Cześć,
Dostałem propozycję pracy za darmo przez jakieś 2 tygodnie. Po tym czasie miałbym zacząć coś tam zarabiać a po kolejnych 2 tygodniach już "normalna" pensja(w miarę). Oczywiście przejście na kolejny poziom płacowy w zależności od tego czy bym się wykazał.
Nie mam żadnego doświadczenia komercyjnego, jedynie cokolwiek akademickiego(jestem jeszcze na studiach).
I tu rodzi się pytanie czy warto pójść na coś takiego. Podobno projekt ma dopiero co startować, więc byłbym w nim od początku co moim zdaniem jest sporym plusem.

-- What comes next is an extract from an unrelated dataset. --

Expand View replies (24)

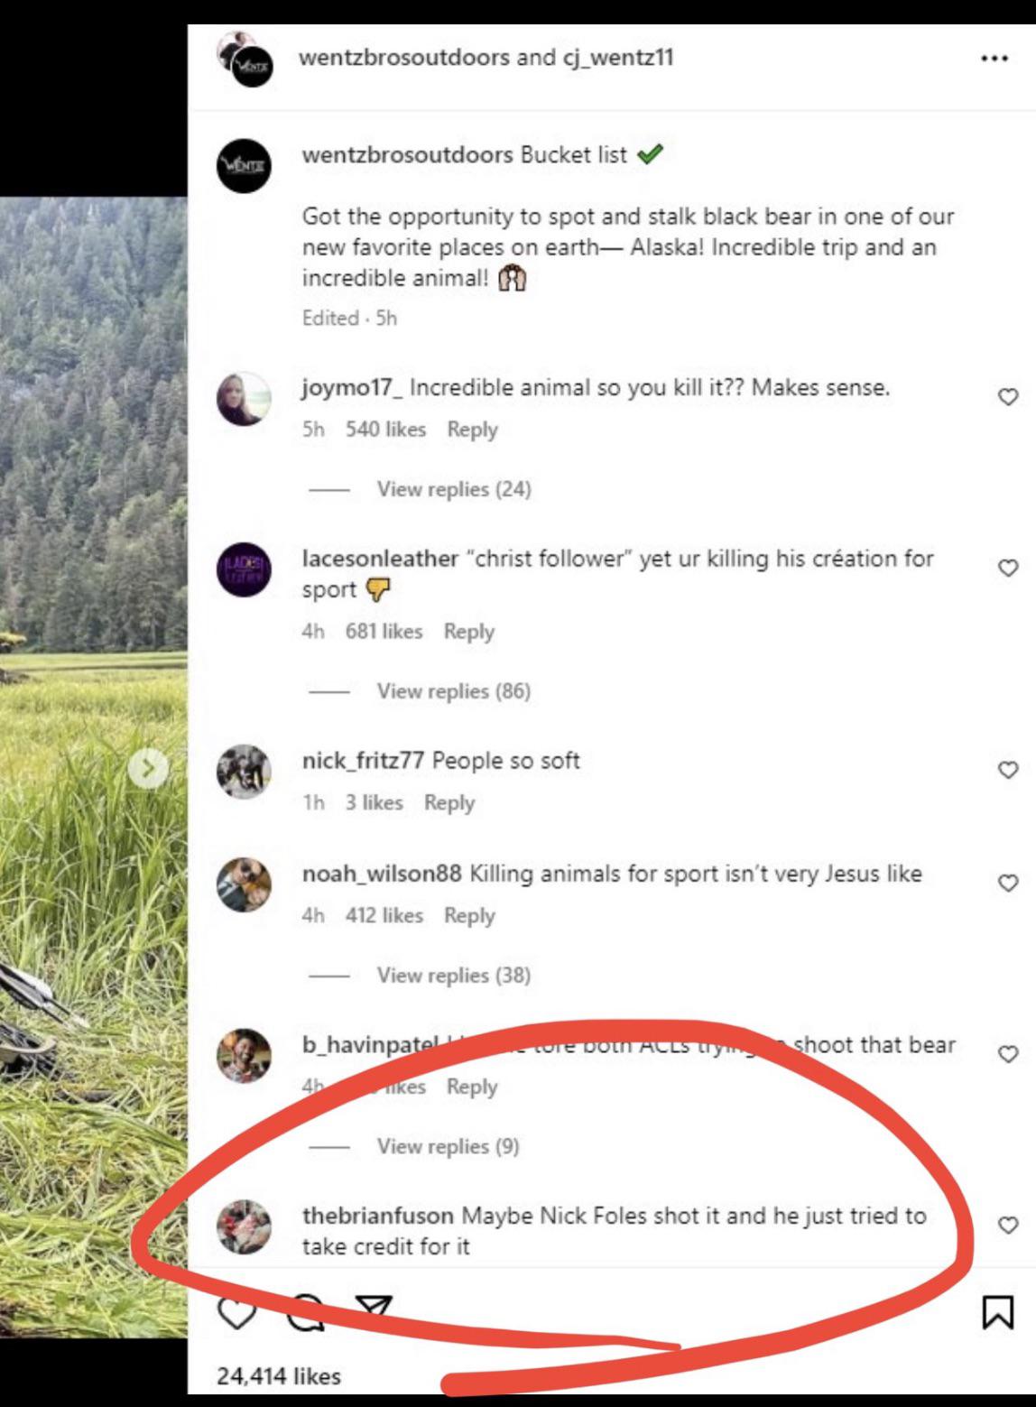tap(453, 489)
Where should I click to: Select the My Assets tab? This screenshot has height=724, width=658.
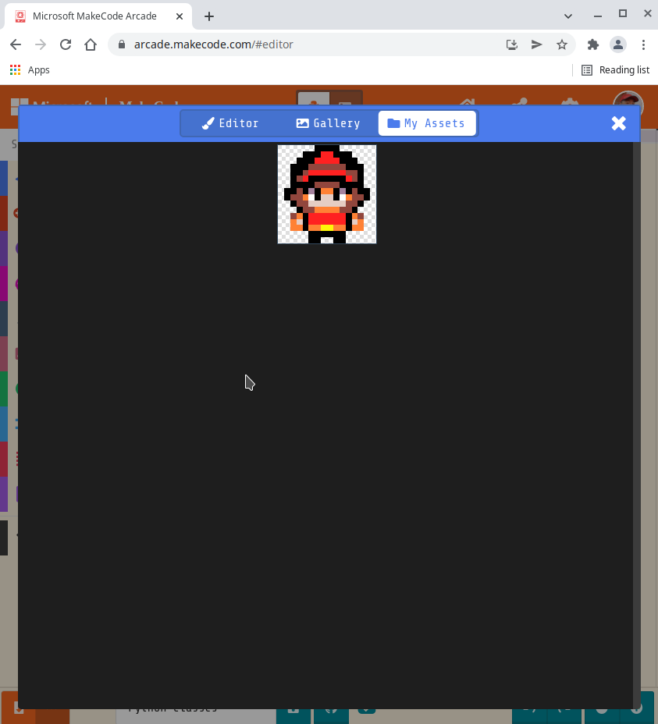tap(426, 122)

I myślę, że jest szansa się sporo nauczyć.
Minusem natomiast jest to, że jednak jakoś przez ten miesiąc musiałbym się utrzymać, co zapewne będzie związane z obciążaniem rodziców. Kolejnym minusem jest to, że mogę się "nie sprawdzić" i zostać na lodzie po zmarnowanych 2 tygodniach. Niby nie dużo, ale zależy jak na to patrzeć.
Z tego co widzę po kolegach, którzy pracują w bardzo dużych firmach to od razu oni dostawali przynajmniej 2k, a po 3 miesiącach nawet po 4-5k miesięcznie. To mnie trochę demotywuje, bo jak napisałem ja mogę stracić miesiąc i zarobić połowę tego co oni albo i to nawet nie.
Sądzicie, że warto spróbować?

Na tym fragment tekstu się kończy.